Article

Multi-Touch Attribution (MTA) — Who takes credit for the sale?

There have never been more advertising channels than there are today. Social media, TV, email, search ads, direct hits and traditional print, to name a few, all contribute when it comes to product sales. But when the sales finally happen, how do we accurately decide which channel actually drove conversion? And why do we care?

Traditional Methods

Before turning to statistical models, it’s worth revisiting the traditional rule-based approaches that marketers often rely on.

Last-touch Attribution — A straight forward and common solution, attributing the conversion to the last advertising channel the customer interacted with. This is usually an over simplification of the customer journey, and undervalues earlier touch-points.

Linear Attribution — “Lets split the credit across all channels”. While diplomatic, this is a far from accurate view of the customer journey.

The Data-Driven Approach

The reality is that customer journeys are complex and unique, and simpler solutions are often misleading. Using a data driven approach, we can identify high value actions in the journey and optimize marketing spend. Markov Chain Attribution Models are a statistical method that can do exactly this.

By modeling journeys as a series of steps, we can simulate how removing each marketing channel, one by one, would impact the customer journey. If conversions drop significantly without a channel, it clearly had incremental value. This “removal effect” gives each channel credit based on its contribution, not just its position in the sequence.

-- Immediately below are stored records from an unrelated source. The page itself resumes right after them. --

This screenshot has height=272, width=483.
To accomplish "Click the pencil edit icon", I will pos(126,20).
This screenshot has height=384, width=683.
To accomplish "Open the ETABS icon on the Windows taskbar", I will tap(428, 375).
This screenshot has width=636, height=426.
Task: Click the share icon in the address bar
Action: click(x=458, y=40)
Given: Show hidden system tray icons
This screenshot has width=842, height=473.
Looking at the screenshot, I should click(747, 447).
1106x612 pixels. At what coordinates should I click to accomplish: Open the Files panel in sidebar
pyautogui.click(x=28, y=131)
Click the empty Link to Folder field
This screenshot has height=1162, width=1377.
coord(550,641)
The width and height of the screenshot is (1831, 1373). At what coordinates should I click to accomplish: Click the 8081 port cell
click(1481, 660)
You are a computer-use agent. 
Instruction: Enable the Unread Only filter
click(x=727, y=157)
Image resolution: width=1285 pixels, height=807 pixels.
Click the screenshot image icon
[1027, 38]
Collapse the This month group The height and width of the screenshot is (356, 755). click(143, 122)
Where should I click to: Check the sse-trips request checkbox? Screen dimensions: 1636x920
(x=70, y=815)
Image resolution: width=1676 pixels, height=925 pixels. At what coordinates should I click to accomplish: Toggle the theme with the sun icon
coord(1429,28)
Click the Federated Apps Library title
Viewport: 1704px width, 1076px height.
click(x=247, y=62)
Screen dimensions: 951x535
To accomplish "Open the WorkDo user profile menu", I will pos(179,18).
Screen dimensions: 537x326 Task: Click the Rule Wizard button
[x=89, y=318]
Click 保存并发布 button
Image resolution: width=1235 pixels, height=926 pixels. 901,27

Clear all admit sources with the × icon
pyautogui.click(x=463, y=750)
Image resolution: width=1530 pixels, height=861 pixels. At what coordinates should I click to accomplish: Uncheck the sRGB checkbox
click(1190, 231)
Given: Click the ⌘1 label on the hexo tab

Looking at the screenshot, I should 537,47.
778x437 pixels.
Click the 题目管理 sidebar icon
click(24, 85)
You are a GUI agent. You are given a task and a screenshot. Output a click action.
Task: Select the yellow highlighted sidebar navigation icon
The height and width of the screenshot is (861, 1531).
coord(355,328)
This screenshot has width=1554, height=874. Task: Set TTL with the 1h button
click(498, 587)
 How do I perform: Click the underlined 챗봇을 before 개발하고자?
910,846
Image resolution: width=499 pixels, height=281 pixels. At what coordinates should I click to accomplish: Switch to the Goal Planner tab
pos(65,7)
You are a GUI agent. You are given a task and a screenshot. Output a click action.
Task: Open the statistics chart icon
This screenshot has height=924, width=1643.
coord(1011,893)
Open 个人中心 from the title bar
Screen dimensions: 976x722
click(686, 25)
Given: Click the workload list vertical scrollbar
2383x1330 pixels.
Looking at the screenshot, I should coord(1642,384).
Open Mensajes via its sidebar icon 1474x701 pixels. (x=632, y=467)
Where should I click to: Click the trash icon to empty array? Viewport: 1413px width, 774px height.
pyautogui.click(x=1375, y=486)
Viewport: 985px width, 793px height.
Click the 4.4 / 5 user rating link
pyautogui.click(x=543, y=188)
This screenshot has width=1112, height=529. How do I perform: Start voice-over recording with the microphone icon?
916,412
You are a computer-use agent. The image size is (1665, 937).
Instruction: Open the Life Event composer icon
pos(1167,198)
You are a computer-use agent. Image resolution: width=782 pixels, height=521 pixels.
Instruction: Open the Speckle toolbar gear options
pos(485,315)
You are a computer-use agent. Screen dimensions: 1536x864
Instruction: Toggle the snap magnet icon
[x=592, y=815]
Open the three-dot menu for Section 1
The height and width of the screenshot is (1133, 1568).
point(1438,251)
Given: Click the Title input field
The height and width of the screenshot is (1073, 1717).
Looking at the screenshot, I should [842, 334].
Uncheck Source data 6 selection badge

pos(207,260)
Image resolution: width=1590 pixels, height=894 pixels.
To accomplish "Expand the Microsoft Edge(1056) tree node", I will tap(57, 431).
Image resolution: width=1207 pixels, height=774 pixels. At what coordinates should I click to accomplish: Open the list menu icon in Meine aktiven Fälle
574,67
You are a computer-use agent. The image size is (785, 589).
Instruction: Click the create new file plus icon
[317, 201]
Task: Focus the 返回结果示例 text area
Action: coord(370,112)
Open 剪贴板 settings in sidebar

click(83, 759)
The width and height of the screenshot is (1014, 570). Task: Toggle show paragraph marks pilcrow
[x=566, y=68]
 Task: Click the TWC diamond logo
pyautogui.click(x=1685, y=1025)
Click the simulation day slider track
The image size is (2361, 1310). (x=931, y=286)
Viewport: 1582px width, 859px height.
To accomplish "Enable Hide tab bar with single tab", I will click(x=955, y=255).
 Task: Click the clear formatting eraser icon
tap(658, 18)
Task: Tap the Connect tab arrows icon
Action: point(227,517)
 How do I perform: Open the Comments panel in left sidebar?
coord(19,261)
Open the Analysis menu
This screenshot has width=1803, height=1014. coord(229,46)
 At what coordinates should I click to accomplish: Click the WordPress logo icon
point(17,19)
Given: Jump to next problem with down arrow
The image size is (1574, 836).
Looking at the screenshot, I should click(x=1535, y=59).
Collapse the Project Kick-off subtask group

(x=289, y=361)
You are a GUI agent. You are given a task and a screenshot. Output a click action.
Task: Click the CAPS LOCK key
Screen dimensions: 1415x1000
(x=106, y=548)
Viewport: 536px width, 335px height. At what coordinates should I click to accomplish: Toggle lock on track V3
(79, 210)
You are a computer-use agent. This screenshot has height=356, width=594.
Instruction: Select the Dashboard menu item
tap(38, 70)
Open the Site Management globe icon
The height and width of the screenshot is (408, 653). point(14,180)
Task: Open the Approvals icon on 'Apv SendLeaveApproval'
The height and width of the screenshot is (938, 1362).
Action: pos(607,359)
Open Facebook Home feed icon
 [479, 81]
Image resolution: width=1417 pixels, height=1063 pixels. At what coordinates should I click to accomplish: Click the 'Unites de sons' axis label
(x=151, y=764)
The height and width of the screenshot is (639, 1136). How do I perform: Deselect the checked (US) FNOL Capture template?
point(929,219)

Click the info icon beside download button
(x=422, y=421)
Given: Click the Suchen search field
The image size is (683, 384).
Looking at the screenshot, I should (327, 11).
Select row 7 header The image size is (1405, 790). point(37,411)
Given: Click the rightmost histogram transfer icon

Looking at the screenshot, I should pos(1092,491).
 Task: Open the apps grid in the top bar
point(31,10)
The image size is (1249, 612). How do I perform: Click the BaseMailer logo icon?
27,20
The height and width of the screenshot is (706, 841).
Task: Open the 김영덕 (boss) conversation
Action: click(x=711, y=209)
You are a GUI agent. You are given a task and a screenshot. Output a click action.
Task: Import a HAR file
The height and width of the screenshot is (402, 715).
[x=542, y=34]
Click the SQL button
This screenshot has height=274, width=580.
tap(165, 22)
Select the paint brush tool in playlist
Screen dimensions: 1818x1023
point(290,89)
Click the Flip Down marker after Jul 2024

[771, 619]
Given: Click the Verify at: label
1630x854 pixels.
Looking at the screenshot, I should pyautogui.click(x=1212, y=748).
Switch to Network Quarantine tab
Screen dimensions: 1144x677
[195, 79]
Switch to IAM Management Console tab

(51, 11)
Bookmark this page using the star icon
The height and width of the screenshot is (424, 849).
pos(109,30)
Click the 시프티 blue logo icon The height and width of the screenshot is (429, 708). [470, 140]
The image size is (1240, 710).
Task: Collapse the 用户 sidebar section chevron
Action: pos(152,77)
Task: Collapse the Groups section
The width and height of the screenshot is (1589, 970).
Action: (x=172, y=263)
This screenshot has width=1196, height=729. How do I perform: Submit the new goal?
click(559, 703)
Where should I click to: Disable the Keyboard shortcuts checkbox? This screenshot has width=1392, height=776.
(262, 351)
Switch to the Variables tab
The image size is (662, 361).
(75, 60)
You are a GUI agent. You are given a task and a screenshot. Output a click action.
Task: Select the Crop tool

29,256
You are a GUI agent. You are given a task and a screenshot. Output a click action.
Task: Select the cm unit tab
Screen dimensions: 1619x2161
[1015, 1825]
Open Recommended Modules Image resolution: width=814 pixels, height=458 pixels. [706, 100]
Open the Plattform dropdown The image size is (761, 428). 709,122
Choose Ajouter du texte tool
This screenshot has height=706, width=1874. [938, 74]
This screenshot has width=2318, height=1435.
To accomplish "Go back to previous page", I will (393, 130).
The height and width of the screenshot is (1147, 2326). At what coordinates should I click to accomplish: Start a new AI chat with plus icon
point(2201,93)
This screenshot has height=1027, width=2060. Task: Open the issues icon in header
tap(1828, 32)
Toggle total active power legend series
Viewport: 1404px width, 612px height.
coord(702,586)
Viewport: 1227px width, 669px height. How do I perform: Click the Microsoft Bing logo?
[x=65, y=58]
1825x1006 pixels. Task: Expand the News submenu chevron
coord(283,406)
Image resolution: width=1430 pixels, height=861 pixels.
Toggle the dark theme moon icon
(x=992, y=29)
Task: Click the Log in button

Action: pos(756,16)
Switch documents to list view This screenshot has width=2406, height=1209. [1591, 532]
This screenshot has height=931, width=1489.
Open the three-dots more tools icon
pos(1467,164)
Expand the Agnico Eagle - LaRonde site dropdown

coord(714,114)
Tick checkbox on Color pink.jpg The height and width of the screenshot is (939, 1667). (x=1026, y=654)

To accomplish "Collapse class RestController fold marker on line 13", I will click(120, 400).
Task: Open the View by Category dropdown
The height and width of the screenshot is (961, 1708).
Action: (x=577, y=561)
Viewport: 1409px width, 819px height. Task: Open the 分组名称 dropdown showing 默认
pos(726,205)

Multi-Touch Attribution — A Case Study

For this case study, a random, synthetic e-commerce dataset was created, containing 5,000 customers interacting with five marketing channels:

Each time a customer interacted with a marketing channel, the time of the interaction was recorded. Time stamps are a crucial component of attribution modeling, allowing us to chronologically analyze the customer journey.

Attribution Modeling

Now that we have the dataset, let’s explore three different approaches to attribution modeling, beginning with the traditional approaches.

Traditional Methods

  • Last-touch: App Push captured the largest share (22.2%), with Direct and Paid Search close behind. Email trailed at 18.6%.

  • Linear: The picture flattens. Most channels fell around 20%, with App Push only slightly ahead at 20.3%.

“Channels” represents the total share of touch-point interactions with that channel. “Purchases” represents the portion of touch points resulting in a sale.

The takeaway: rule-based methods blur the differences between channels, offering little guidance on where budget is truly driving performance.

Let’s see how we can improve on these results using a Markov Chain Attribution Model.

Data Driven Approach

Using a Markov model, we can see how channels contribute once we account for their incremental impact on the customer journey. By calculating the removal effect, we can measure how much the overall probability of conversion drops when a channel is removed from the customer journey.

Marketing Channel Last Touch Share Linear Share
App Push 22.2% 20.3%
Direct 21.0% 20.2%
Email 18.6% 20.0%
Paid Search 18.9% 19.5%
Social Media 19.3% 20.0%

The results are strikingly different:

  • Conversions would drop by ~75% if App Push were removed.

  • Direct and Paid Search still matter, but much less.

  • Email and Social Media showed 0% incremental lift, suggesting they added no value beyond other channels in this dataset.

While this is a randomized, synthetic dataset and not representative of true consumer behavior, it clearly demonstrates the power that Markov modeling has in revealing the true drivers of conversion, providing far stronger guidance for budget allocation.

Attribution by Product

So far, the attribution results aggregate all conversions together, across both product categories (shoes and jackets). In practice, customer journeys are rarely uniform and this aggregation can mask important differences. The channels that drive conversion in shoes may not be the same ones that drive conversion in jackets.

To capture these nuances, it’s often more useful to run attribution separately by product, allowing us to compare channel influence side by side.

Attribution for Shoe Sales vs Jacket Sales

When we look at the customer journeys by product, the channel contributions are vastly different.

Shoes:

  • Largest contributor is by far app push (71%).

  • Paid search and social media have little impact on conversion.

  • Email has some impact: the model estimates a 20% drop in conversion without this channel.

In contrast, jackets:

  • Driven by a combination of three channels: app push (41%), direct (31%) and paid search (28%).

  • Email (along with social media) is estimated to have no effect on conversion.

In short, attribution at the product level exposes very different channel dynamics.

Final Takeaway

Attribution is not just about assigning credit, it’s about finding what really generates conversion. Markov modeling uses incremental impact to empower teams to allocate budgets with confidence and drive return on investment.